**Set problem**
Copy the records that follow line for line, with no changes.

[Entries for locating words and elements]
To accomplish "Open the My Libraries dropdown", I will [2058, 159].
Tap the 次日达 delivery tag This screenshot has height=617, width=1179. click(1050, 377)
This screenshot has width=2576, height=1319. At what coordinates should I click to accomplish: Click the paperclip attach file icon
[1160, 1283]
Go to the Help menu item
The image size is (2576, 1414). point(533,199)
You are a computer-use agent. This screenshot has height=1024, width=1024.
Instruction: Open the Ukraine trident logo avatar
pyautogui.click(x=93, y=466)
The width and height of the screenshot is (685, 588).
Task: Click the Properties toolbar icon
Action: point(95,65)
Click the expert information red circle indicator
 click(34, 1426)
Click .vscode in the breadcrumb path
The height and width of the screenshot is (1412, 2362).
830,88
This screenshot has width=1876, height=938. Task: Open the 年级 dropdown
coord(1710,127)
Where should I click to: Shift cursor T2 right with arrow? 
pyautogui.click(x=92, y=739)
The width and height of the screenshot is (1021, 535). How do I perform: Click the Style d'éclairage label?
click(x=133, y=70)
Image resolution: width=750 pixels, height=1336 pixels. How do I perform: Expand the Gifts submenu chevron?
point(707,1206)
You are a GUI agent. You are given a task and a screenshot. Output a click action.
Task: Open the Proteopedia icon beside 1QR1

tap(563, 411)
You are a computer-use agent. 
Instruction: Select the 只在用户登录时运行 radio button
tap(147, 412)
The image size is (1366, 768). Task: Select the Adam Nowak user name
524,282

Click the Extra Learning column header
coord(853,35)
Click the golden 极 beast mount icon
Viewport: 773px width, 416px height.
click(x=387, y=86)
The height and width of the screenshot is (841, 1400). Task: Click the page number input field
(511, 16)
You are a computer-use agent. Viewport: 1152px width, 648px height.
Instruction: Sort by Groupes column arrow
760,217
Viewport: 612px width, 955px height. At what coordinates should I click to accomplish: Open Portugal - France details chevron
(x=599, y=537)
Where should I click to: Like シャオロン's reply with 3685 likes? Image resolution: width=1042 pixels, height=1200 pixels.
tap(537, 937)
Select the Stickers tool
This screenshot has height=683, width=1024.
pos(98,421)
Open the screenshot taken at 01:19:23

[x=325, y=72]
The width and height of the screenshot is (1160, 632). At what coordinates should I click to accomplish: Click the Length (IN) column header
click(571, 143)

**Exercise result**
To accomplish "Open the My Libraries dropdown", I will [2058, 159].
Tap the 次日达 delivery tag This screenshot has height=617, width=1179. click(1050, 377)
This screenshot has width=2576, height=1319. At what coordinates should I click to accomplish: Click the paperclip attach file icon
[1160, 1283]
Go to the Help menu item
The image size is (2576, 1414). point(533,199)
You are a computer-use agent. This screenshot has height=1024, width=1024.
Instruction: Open the Ukraine trident logo avatar
pyautogui.click(x=93, y=466)
The width and height of the screenshot is (685, 588).
Task: Click the Properties toolbar icon
Action: point(95,65)
Click the expert information red circle indicator
 click(34, 1426)
Click .vscode in the breadcrumb path
The height and width of the screenshot is (1412, 2362).
830,88
This screenshot has width=1876, height=938. Task: Open the 年级 dropdown
coord(1710,127)
Where should I click to: Shift cursor T2 right with arrow? 
pyautogui.click(x=92, y=739)
The width and height of the screenshot is (1021, 535). How do I perform: Click the Style d'éclairage label?
click(x=133, y=70)
Image resolution: width=750 pixels, height=1336 pixels. How do I perform: Expand the Gifts submenu chevron?
point(707,1206)
You are a GUI agent. You are given a task and a screenshot. Output a click action.
Task: Open the Proteopedia icon beside 1QR1

tap(563, 411)
You are a computer-use agent. 
Instruction: Select the 只在用户登录时运行 radio button
tap(147, 412)
The image size is (1366, 768). Task: Select the Adam Nowak user name
524,282

Click the Extra Learning column header
coord(853,35)
Click the golden 极 beast mount icon
Viewport: 773px width, 416px height.
click(x=387, y=86)
The height and width of the screenshot is (841, 1400). Task: Click the page number input field
(511, 16)
You are a computer-use agent. Viewport: 1152px width, 648px height.
Instruction: Sort by Groupes column arrow
760,217
Viewport: 612px width, 955px height. At what coordinates should I click to accomplish: Open Portugal - France details chevron
(x=599, y=537)
Where should I click to: Like シャオロン's reply with 3685 likes? Image resolution: width=1042 pixels, height=1200 pixels.
tap(537, 937)
Select the Stickers tool
This screenshot has height=683, width=1024.
pos(98,421)
Open the screenshot taken at 01:19:23

[x=325, y=72]
The width and height of the screenshot is (1160, 632). At what coordinates should I click to accomplish: Click the Length (IN) column header
click(571, 143)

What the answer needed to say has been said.